Zimbabwean philanthropists’ $100 million impact investment to improve rural communities

Co-founders of the Higherlife Foundation, Strive and Tsitsi Masiyiwa have announced their commitment to boost rural African economies with a $100 million impact investment over the next five years.

The Masiyiwa’s have been involved in philanthropy and social impact for over 20 years, providing support to vulnerable people across the continent. They founded and set up the Higherlife Foundation in 1996 to improve the resilience and growth of individuals and communities through a mix of programmes in education, health, entrepreneurship, rural transformation, and women’s empowerment.
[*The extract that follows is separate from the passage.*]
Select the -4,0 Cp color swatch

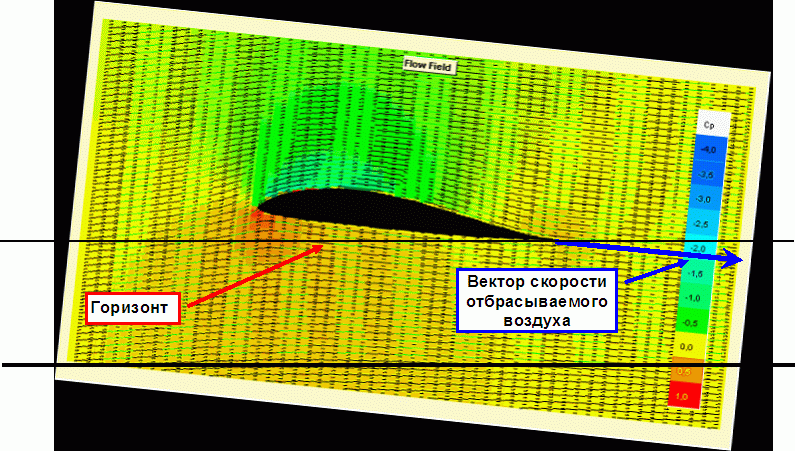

With a vision to raise 2 million leaders by 2020, the Co-founders recently announced their commitment to further boost rural economies with a $100 million impact investment over the next five years.  

The investment, called the Masiyiwa Rural Challenge Fund, will focus on funding projects that will stimulate economic activity in rural communities – an area often ignored by development programmes. “I want to use this initiative to challenge global donors to support mass entrepreneurship in Africa by putting my own money into what I believe” Strive Masiyiwa noted in an interview. Funded by the Higherlife Foundation, the Challenge Fund will be administered by Steward Bank and grant loans of up to $10,000 at low interest rates to entrepreneurs who are either located in or focused on rural communities. Through a USAID guarantee facility and technical partnership with the UN Food and Agriculture Organisation (FAO), the Foundation had previously disbursed $3 million for rural finance projects. The Masiyiwa Rural Challenge Fund is a welcome expansion of this ongoing programme.

In addition to the Challenge Fund, the Masiyiwa’s are currently rolling out what they call Rural Entrepreneurship Centers in local communities. These solar-powered centers will be equipped to provide electricity, internet, clean water and sanitation to help create an enabling environment for small scale entrepreneurs.  Over the next five years, the Masiyiwa’s believe that these new rural investments will enhance livelihoods and income opportunities for all Africans.

Since 1996, the Higherlife Foundation has funded programmes and projects that have transformed the lives of millions across Zimbabwe, Burundi, Lesotho, South Africa and Kenya. The Foundation has provided education scholarships to over 20,000 students, registered over 1 million students on its Ruzivo Smart Learning platform (an online interactive digital learning platform targeted at primary and secondary school students), and indirectly supported over 250,000 (two hundred and fifty thousand) Africans. 600,000 (six hundred thousand) students are currently accessing quality education through Ruzivo Learning each month.

With the understanding that the skills, knowledge, and innovative ability of human capital plays a major role in driving economic growth, it is imperative for smart and timely investments in projects such as the Masiyiwa Rural Challenge Fund to accelerate Africa’s transformational efforts at eradicating poverty, enhancing livelihoods and boosting shared prosperity.